Abstract. Forecasting the flow of groundwater requires a
hydrostratigraphic model, which describes the architecture of the subsurface.
State-of-the-art multiple-point statistical (MPS) tools are readily available
for creating models depicting subsurface geology. We present a study of the
impact of key parameters related to stochastic MPS simulation of a real-world
hydrogeophysical dataset from Kasted, Denmark, using the snesim algorithm.
The goal is to study how changes to the underlying datasets propagate into
the hydrostratigraphic realizations when using MPS for stochastic modeling.
This study focuses on the sensitivity of the MPS realizations to the
geophysical soft data, borehole lithology logs, and the training image (TI).

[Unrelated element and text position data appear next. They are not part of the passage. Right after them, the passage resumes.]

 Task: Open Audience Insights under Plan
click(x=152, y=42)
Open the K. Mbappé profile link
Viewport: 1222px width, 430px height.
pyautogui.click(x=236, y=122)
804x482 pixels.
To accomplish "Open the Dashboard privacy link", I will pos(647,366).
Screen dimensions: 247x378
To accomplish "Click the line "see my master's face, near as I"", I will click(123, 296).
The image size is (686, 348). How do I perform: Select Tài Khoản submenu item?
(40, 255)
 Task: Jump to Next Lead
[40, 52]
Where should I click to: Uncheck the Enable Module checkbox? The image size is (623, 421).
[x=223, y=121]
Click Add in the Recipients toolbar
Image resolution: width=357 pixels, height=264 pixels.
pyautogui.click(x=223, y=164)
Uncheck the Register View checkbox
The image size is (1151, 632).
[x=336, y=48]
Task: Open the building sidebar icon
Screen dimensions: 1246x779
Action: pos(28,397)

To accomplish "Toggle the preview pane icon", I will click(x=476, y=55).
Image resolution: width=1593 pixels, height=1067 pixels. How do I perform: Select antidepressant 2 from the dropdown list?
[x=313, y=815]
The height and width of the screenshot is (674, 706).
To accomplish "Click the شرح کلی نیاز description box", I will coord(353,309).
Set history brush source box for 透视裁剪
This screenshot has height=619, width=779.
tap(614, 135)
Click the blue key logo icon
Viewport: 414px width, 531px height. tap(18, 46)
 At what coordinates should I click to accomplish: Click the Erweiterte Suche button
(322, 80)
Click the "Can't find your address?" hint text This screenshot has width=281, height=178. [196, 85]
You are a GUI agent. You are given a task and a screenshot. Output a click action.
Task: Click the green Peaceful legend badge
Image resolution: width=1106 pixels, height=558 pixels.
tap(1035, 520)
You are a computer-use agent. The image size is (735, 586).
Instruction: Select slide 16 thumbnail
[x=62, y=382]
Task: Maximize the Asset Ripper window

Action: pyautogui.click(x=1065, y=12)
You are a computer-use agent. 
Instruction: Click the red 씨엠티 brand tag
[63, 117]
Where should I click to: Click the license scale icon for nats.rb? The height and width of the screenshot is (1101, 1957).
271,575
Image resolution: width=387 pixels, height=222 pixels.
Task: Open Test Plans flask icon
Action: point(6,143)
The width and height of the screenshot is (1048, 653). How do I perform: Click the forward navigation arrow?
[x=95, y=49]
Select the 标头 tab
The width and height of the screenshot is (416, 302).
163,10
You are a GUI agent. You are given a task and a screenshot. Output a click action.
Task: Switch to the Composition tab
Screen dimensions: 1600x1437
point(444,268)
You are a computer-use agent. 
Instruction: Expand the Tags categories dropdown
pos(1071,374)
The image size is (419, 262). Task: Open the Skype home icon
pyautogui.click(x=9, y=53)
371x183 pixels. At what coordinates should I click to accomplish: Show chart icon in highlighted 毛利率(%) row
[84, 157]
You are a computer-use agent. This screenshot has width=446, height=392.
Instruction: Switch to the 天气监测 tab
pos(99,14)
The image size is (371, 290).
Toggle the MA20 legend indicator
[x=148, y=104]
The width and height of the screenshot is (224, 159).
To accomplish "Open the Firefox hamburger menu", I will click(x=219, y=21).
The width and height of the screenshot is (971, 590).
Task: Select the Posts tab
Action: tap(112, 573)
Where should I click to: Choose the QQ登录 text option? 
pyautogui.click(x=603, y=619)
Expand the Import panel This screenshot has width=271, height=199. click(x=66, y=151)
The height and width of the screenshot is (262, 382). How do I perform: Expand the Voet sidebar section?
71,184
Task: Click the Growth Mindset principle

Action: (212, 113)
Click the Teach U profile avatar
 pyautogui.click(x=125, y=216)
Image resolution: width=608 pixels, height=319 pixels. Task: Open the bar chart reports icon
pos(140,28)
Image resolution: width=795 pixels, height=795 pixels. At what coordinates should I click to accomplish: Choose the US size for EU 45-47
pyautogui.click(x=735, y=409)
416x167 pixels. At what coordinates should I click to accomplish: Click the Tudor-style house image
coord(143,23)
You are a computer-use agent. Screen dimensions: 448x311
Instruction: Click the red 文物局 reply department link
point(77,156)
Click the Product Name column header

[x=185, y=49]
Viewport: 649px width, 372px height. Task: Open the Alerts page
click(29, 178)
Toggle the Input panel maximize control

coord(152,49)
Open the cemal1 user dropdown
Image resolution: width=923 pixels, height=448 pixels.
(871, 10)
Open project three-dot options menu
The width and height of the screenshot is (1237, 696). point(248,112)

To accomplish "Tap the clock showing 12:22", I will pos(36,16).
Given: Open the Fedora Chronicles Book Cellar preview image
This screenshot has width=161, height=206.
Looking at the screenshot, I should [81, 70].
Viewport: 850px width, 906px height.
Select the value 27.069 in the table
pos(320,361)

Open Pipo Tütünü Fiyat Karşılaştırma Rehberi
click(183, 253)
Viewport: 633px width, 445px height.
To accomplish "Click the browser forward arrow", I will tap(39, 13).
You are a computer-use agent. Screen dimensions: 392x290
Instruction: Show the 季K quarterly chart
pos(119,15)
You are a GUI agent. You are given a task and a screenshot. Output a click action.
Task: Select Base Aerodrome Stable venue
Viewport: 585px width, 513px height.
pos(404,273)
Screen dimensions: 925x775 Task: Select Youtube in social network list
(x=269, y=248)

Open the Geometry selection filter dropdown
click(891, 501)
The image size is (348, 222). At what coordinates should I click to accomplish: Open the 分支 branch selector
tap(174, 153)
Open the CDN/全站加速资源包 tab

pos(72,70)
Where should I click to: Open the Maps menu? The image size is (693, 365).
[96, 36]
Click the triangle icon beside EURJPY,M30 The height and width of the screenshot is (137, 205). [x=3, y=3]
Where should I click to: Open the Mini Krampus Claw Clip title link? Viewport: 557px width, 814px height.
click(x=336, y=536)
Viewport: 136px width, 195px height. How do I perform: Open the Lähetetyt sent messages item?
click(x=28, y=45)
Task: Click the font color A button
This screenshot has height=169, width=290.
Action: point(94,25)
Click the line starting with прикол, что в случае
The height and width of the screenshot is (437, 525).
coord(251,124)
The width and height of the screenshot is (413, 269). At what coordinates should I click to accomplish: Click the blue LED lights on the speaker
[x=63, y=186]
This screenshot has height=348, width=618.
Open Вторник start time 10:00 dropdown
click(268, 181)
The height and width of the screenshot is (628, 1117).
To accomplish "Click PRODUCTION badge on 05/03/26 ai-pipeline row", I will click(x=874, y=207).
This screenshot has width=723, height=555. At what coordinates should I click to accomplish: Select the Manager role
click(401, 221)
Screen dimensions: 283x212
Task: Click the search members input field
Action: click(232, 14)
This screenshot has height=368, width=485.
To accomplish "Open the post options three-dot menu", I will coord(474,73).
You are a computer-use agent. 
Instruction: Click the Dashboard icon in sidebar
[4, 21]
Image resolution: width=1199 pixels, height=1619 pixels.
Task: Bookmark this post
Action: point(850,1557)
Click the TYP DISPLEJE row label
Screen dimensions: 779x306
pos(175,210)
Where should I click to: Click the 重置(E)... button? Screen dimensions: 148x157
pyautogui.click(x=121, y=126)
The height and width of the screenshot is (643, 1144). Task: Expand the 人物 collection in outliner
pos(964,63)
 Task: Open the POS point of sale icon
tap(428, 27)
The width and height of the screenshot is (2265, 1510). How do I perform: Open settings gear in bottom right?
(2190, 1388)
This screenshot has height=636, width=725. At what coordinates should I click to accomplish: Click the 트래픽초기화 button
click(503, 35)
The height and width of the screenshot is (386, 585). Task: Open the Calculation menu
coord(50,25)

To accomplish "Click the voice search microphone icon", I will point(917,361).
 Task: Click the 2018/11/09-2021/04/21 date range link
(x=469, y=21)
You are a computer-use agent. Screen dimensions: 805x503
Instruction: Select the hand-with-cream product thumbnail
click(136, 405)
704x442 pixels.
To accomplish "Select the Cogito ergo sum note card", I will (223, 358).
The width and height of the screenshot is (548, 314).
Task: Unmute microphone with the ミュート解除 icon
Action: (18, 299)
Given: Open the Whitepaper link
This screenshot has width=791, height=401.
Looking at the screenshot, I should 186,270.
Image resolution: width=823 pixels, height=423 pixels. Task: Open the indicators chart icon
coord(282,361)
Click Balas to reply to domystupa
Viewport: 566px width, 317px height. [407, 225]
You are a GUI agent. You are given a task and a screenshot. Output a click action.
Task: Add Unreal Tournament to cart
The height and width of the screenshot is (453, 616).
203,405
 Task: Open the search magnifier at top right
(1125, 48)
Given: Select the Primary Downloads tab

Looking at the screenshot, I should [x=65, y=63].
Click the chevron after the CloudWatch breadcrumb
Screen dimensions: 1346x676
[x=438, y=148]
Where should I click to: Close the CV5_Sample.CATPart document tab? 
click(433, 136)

The modeling approach used in this paper utilizes a cognitive geological
model as a TI to simulate ensemble hydrostratigraphic models. The target
model contains three overall hydrostratigraphic categories, and the MPS
realizations are compared visually as well as quantitatively using
mathematical measures of similarity. The quantitative similarity analysis is
carried out exhaustively, and realizations are compared with each other as
well as with the cognitive geological model. The results underline the importance of geophysical data for constraining
MPS simulations. Relying only on borehole data and the conceptual geology,
or TI, results in a significant increase in realization uncertainty. The
airborne transient electromagnetic SkyTEM data used in this study cover a
large portion of the Kasted model area and are essential to the
hydrostratigraphic architecture. On the other hand, the borehole lithology
logs are sparser, and 410 boreholes were present in this study. The borehole
lithology logs infer local changes in the immediate vicinity of the
boreholes, thus, in areas with a high degree of geological heterogeneity,
boreholes only provide limited large-scale structural information.
Lithological information is, however, important for the interpretation of
the geophysical responses. The importance of the TI was also studied. An
example was presented where an alternative geological model from a
neighboring area was used to simulate hydrostratigraphic models. It was
shown that as long as the geological settings are similar in nature, the
realizations, although different, still reflect the hydrostratigraphic
architecture. If a TI containing a biased geological conceptualization is
used, the resulting realizations will resemble the TI and contain less
structure in particular areas, where the soft data show almost even
probability to two or all three of the hydrostratigraphic units.